--- Records to process ---
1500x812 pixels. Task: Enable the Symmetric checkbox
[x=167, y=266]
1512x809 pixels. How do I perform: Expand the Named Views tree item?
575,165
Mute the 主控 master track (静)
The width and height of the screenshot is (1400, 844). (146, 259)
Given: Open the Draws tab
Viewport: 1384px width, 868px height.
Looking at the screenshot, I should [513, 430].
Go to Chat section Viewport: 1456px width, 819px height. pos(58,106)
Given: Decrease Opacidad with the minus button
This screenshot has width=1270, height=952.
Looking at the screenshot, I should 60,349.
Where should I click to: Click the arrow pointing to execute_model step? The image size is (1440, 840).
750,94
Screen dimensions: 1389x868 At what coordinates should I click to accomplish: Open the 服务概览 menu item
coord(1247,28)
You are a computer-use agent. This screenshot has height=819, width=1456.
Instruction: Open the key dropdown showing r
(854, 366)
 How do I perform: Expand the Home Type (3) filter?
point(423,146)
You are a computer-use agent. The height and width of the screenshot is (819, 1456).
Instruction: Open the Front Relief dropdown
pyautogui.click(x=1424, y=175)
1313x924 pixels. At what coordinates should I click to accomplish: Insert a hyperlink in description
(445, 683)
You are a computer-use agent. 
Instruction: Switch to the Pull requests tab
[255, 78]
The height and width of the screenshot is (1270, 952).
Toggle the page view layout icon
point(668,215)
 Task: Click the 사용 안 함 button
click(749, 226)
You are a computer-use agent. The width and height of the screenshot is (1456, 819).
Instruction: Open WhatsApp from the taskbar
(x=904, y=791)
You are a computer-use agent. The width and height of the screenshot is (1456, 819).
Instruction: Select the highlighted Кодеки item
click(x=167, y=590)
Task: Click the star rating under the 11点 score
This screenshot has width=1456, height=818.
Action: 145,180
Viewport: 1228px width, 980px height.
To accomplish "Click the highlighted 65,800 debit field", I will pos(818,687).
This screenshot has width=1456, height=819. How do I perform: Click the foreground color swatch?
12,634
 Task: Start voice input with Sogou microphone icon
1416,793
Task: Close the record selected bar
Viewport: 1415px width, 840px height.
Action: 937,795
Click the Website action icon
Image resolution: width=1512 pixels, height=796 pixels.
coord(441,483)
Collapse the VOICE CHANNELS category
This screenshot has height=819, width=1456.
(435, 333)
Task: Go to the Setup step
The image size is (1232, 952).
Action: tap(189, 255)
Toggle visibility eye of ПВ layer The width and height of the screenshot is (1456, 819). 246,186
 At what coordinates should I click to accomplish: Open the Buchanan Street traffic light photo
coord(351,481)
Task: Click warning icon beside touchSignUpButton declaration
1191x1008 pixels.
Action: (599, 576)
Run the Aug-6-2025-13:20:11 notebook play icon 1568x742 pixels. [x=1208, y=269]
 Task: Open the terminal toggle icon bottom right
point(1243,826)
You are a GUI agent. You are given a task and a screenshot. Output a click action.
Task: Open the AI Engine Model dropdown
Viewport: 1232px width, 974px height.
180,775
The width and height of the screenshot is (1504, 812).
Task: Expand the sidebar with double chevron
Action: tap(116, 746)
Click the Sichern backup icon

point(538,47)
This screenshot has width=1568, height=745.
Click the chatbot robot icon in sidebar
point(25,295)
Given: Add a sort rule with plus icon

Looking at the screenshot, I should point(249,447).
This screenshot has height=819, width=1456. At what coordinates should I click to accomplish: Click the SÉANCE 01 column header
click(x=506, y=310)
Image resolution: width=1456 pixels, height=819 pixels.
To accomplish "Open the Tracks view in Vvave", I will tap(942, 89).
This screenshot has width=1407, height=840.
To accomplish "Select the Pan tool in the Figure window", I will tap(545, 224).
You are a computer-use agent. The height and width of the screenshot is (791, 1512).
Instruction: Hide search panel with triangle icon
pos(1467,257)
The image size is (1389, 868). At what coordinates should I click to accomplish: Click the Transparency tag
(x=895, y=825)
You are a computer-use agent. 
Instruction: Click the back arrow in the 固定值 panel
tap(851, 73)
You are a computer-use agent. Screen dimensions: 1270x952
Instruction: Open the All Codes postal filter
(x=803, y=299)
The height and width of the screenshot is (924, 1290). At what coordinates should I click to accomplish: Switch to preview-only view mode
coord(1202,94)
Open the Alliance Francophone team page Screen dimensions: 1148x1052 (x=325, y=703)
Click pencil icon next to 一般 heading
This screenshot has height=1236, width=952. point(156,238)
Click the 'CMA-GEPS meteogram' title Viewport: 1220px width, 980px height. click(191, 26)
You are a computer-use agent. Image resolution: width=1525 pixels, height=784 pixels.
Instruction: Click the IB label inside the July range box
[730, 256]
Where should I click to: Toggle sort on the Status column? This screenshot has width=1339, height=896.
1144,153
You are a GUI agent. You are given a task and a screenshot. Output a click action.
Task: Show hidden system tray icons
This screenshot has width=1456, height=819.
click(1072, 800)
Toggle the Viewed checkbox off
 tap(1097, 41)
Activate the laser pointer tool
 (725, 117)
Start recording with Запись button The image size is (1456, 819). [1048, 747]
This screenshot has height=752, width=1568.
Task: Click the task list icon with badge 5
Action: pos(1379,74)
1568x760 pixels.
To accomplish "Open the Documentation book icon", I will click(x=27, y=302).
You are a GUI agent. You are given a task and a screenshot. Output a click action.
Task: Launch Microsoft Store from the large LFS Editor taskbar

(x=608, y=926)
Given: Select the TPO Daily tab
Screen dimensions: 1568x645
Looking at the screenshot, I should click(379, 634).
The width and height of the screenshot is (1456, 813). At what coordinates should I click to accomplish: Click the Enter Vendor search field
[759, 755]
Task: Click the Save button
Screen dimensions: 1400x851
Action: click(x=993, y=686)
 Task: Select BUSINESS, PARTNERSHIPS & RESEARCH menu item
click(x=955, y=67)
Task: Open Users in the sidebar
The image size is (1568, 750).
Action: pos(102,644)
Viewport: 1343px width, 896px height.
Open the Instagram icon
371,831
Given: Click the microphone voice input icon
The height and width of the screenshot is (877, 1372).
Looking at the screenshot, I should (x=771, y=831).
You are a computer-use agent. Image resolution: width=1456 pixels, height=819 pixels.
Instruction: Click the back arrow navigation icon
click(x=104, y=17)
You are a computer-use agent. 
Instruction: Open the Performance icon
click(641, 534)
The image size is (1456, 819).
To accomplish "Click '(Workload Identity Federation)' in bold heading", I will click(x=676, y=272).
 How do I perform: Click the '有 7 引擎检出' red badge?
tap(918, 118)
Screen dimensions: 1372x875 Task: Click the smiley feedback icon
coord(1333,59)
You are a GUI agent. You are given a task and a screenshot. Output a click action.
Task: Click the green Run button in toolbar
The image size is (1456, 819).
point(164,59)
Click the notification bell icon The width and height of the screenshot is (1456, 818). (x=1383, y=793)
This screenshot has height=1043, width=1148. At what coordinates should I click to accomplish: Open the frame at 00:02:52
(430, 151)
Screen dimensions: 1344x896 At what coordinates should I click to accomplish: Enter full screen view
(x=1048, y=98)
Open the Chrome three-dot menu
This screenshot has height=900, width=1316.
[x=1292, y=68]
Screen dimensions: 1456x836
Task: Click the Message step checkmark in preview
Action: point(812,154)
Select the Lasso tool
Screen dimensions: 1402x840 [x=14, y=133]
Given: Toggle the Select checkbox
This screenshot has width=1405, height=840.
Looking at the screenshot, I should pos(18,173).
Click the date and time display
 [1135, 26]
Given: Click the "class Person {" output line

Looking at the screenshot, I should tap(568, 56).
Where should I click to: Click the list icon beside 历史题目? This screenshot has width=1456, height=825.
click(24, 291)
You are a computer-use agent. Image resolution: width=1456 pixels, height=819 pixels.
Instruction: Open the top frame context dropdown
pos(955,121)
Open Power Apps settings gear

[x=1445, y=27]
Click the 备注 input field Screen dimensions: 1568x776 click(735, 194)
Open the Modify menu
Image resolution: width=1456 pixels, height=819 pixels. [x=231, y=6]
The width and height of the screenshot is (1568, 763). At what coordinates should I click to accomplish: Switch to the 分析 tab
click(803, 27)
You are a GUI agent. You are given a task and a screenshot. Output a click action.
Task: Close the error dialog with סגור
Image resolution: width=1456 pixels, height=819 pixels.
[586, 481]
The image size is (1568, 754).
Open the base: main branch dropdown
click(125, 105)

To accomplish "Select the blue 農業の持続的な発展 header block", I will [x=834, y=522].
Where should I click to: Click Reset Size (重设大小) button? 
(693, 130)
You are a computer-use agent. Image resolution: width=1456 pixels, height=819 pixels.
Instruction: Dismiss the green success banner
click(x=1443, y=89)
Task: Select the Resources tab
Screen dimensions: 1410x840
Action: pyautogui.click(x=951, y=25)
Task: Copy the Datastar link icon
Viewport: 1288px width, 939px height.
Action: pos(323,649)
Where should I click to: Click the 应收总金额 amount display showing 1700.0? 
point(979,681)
---
**About this task**
In the entries above, find the line with "Open the Modify menu" and the line with "Task: Close the error dialog with סגור", then set down exactly those two and every line between them, nothing else.

**Solution to this exercise**
Open the Modify menu
Image resolution: width=1456 pixels, height=819 pixels. [x=231, y=6]
The width and height of the screenshot is (1568, 763). At what coordinates should I click to accomplish: Switch to the 分析 tab
click(803, 27)
You are a GUI agent. You are given a task and a screenshot. Output a click action.
Task: Close the error dialog with סגור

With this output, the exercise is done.